New York City public schools will adopt ‘Meatless Mondays’
Bye-bye, sloppy joes. Hello, tofu! Earlier this week New York City Mayor Bill de Blasio announced that starting next school year, New York City’s public school lunchrooms will not serve meat on Mondays.
“Cutting back on meat a little will improve New Yorkers’ health and reduce greenhouse gas emissions,” Mayor Bill de Blasio said in a statement (which was released, naturally, on a Monday.) “We’re expanding Meatless Mondays to all public schools to keep our lunch and planet green for generations to come.”

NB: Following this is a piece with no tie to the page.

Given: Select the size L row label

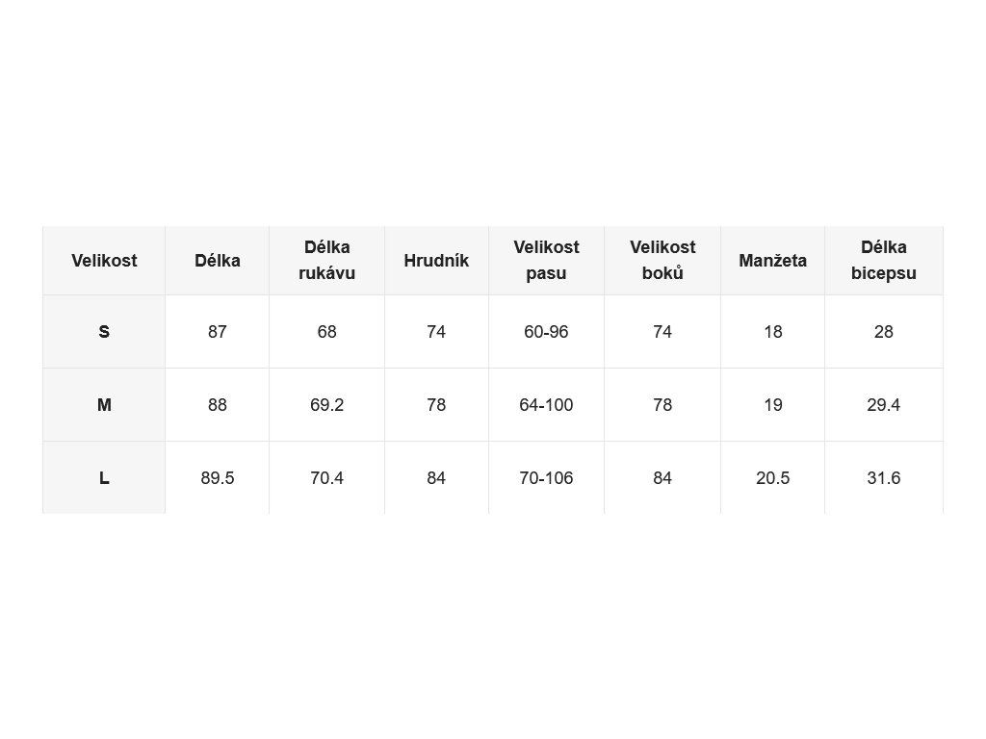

The New York City school district is the nation’s largest and includes more than 1,800 schools and 1.1 million students. The city’s “Meatless Monday” effort started out as a pilot program in 15 Brooklyn schools, where it proved to be both cost-effective and popular with students.
The fact that kids in NYC are down to munch on vegetarian or vegan meals once per week isn’t really a shocker; plant-based diets are more common among young people. Plus, the younger generation is pretty riled up about climate change, and there is no shortage of evidence that large-scale meat production plays a significant role in greenhouse gas emissions.
“Reducing our appetite for meat is one of the single biggest ways individuals can reduce their environmental impact on our planet,” said Mark Chambers, Director of the NYC Mayor’s Office of Sustainability, in a statement. “Meatless Mondays will introduce hundreds of thousands of young New Yorkers to the idea that small changes in their diet can create larger changes for their health and the health of our planet.”
New York Public Schools is not the first district to adopt the policy — more than 100 other districts across the country have also signed on. So, so long, Monday mystery meat! You will not be missed.